San Francisco’s archbishop said the “toppling and defacing” of a statue of St Junipero Serra and other statues in the city’s Golden Gate Park is the latest example of some people using the current movement against racial injustice as a reason for violence, looting and vandalism.
“The memorialisation of historic figures merits an honest and fair discussion as to how and to whom such honour should be given,” said Archbishop Salvatore J. Cordileone. “But here, there was no such rational discussion; it was mob rule, a troubling phenomenon that seems to be repeating itself throughout the country.”
The Mercury News daily newspaper reported that on the night of 19th June, a group of about 100 protesters toppled the Serra statue as well as statues of Francis Scott Key and President Ulysses S. Grant and defaced a monument to Spanish writer Miguel Cervantes, author of Don Quixote.
‘Police were called to the area just after 8pm, and said people in the group threw objects at the officers.
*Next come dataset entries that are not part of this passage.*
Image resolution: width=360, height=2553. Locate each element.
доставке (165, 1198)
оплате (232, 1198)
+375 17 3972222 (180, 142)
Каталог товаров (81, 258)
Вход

The crowd dispersed around 9:30pm with no arrests or reports of injuries,’ according to the paper.
The protesters’ action are being repeated around the country as demonstrators in a number of US cities topple statues of Confederate generals and other figures from US history that they consider monuments to white supremacy.
“What is happening to our society?” asked Archbishop Cordileone. “A renewed national movement to heal memories and correct the injustices of racism and police brutality in our country has been hijacked by some into a movement of violence, looting and vandalism.”
Picture: A vandalised statue of St Junipero Serra in San Francisco is seen on 19th June 2020. The Spanish Franciscan founded several missions in what is now California. (CNS photo/David Zandman via Reuters).